Sunday, November 22, 2020

The Last House on the Left (1972)

Another of the movies that I had the chance to DVR during one of the free preview movies was the landmark 1972 horror movie The Last House on the Left. I was hoping to do a post for it in the run-up to Halloween, but it wasn't back on TCM just then. I noticed that it's finally got an airing tomorrow at 4:15 AM on Epix Hits, and I think another airing on November 30, so I watched the movie to give you a review here.

Mari Collingwood (Sandra Cassell) is a 17-year-old daughter of Dr. John and Estele Collingwood, who live in one of the more distant Connecticut suburbs of New York. (IMDb says Westport was a filming location, and based on a map on the wall of the police department, it looks consistent with Westport.) It's Mari's birthday, and one of the things she plans to do is celebrate with her friend Phyllis (Lucy Grantham) by going to a concert in New York City. Mari's parents are worried that the concert is in a rough part of the city, this being the era (as I like to describe it) just before Gerald Ford told the city to drop dead.

While Mari and Phyllis are making their way to New York, we hear radio reports about a couple of extremely violent criminals who have escaped prison: Krug Still (David Hess), who has kept his son Junior (Marc Sheffler) hepped up on dope; Krug's girlfriend Sadie (Jeramie Rain); and a fourth named Weasel (Fred Lincoln). They brutally killed a priest and nun among other crimes, and the way that they're constantly mentioned, it's pretty obvious that their paths are going to cross the paths of Mari and Phyllis.

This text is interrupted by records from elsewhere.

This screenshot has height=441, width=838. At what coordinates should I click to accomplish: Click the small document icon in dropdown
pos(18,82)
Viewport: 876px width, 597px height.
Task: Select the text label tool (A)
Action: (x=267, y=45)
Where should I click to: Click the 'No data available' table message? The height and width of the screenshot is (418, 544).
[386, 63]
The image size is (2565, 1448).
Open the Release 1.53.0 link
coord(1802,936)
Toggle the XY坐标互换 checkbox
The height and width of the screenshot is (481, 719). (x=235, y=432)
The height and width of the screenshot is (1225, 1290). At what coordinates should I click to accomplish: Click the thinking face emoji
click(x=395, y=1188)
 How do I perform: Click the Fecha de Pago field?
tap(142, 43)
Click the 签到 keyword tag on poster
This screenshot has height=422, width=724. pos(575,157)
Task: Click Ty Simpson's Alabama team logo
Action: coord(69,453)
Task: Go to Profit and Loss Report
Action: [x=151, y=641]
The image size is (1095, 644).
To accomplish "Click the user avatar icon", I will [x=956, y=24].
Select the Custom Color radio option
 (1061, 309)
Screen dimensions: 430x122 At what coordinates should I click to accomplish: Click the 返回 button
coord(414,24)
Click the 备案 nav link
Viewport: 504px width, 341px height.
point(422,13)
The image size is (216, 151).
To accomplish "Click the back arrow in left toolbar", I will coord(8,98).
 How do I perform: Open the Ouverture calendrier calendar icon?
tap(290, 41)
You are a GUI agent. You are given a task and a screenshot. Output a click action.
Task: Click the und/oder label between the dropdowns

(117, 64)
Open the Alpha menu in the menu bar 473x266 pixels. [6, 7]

Soon enough those paths cross, in a rather stupid way. Phyllis decides she wants to score some weed, and just starts asking random strangers if they know where she can get it. Of course, one of the criminals is the guy she asks, and he brings them up to their apartment, where they immediately begin to sexually harass the two young women. And it's not as if they can let the two women go on their merry way, because of course the police will be on the case. Cut to the next morning, and the criminals are stuffing their two hostages into the trunk of their car, as the criminals try to get away to who knows where.

Wouldn't you know it, but the place they wind up escaping to and stopping once their car breaks down just happens to be the forest exactly where the Collingwoods live! The criminals take the two women out of the trunk and into the forest, and precede to be even more abusive and taunting to their victims. Both victims try to escape, but eventually get caught. For their efforts, the young women get raped and killed.

In a turn of events that's not really a twist because you can probably see it coming, the criminals, still being stuck in Connecticut with a broken-down car, decide to stop for help at the nearest house, which of course just happens to be the Collingwods' house. Eventually, the couple realize that the guests they have are the psychotic killers, and that said killers murdered their daughter, leading to the movie's climax.

The Last House on the Left is a low-budget movie that has gained a lot of notoriety over the years in no small part because one of the driving forces behind the movie was Wes Craven, who would of course go on to make the Nightmare on Elm Street series. As a low-budget movie, it would be easy to dismiss the movie as the cheap B movie it is.

But at the same time, while it has all the flaws of such low-budget movies, especially bad character decisions and some plot holes, the movie is still surprisingly effective and watchable. The low budget gives it a more intimate feeling, which works to the movie's advantage. There was a remake about a decade ago, but I haven't seen that so can't compare or comment. I believe both versions are available on DVD.